The CHM gene on the X-chromosome is responsible for producing the Rab escort protein-1 (REP-1), however if the CHM gene is mutated or absent, the lack of REP-1 CHM is supposed to produce causes cell death in the retina, causing Choroideremia (Mura, 2007). Escort proteins are the cell's 'traffic' facilitator, regulating intracellular proteins, organelles, and matter. Rab proteins are characterized by their geranylgeranyl functional group, a fundamental structure involved in prenylation, which is important in binding proteins (Preising, 2005). REP-1 allows for other essential proteins to enter cells, allowing for cellular processes to occur. Choroideremia occurs when the CHM gene fails to produce the REP-1. If there happens to be a lack of REP-1, the body has a backup, REP-2, that can perform nearly all of the same processes as REP-1, except there is little to no REP-2 present in the retina, which is why Choroideremia exists. With the absence of REP-1, the cells lack the facilitator required for them to do their work, resulting with premature cell death, or dystrophy (NCBI, 2016).

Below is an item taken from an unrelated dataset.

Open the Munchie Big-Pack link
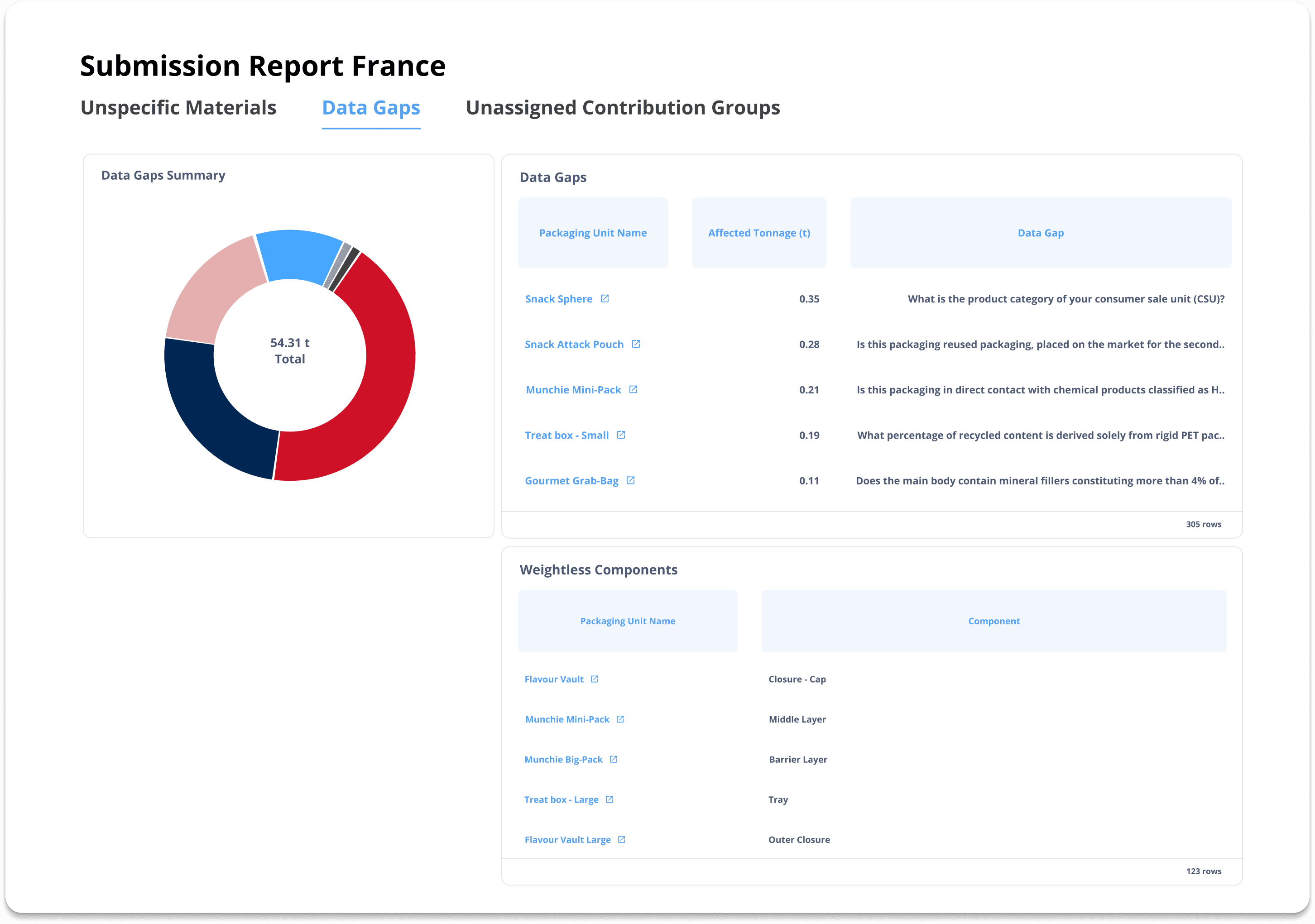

Choroideremia can be treated, and possibly cured, with the use of adeno-associated viruses (AAV) because of its ability to target locations on chromosomes. The adeno-associated virus was discovered in the 1960s as a contaminant of adenovirus (Weitzman and Linden, 2011), and was seen as a useless virus because it required the assistance of another virus in order to replicate (Gonçalves, 2005). However, the adeno-associated virus is admired for its useful abilities. The adeno-associated virus is admired for its simple structure, consisting of single-stranded DNA with genomes that are controlled by 'hairpin shaped' telomere structures (Cotmore and Tattersall, 2014). Another characteristic of the AAV is the precise targeting of Chromosome 19; in fact, the AAV is known as one of the only viruses with such capacity to specifically act upon on one chromosome nearly 96% of the time (Daya and Berns, 2008). A crucial aspect about the adeno-associated virus is that it lacks 'pathogenicity,' which means it does not cause disease in its host nor does it cause cell death. It is the lack of 'pathogenicity' that has allowed medical professionals to pursue new treatments for genetically caused diseases.
Because AAVs can act on a specific location on a chromosome without killing the host cell, treating sex-linked traits has become a reality. A clinical study used stem cells from patients with CHM and experimented the virus' abilities with an in vitro model using CHO cells, which transferred the hCHM, human CHM DNA, into mice eyeballs to view the precision of genetic transfer. The results revealed that the CHO cells had elevated levels of the REP-1 protein levels, indicating that the introduction of AAV was able to specifically target the X-chromosome and alter the CHM gene. For the hCHM, it responded well to the application of AAV, as REP-1 proteins increased with regular dosage of AAV and compared to control cells, there was a 50-fold amount of REP-1 protein levels with the treated hCHM cells, indicating that AAV is a very promising option for gene therapy (Vasireddy, 2013). A 2014 clinical trial decided to directly administer an AAV 'encoding' REP-1 to six mature males with Choroideremia (all with little ability to see), waiting for six months after the trial to evaluate the effects of 'raw AAV administration.' The results reveal all of the test subjects gained eyesight from the treatment, as their lines of vision increased as well as increased levels of retinal sensitivity (MacLaren, 2014). With a single mutation in a genetic sequence, life-changing conditions, like Choroideremia, leave people impaired for the remainder of their lives. However, with the assistance of adeno-associated viruses, researchers are able to treat and cure such conditions permanently.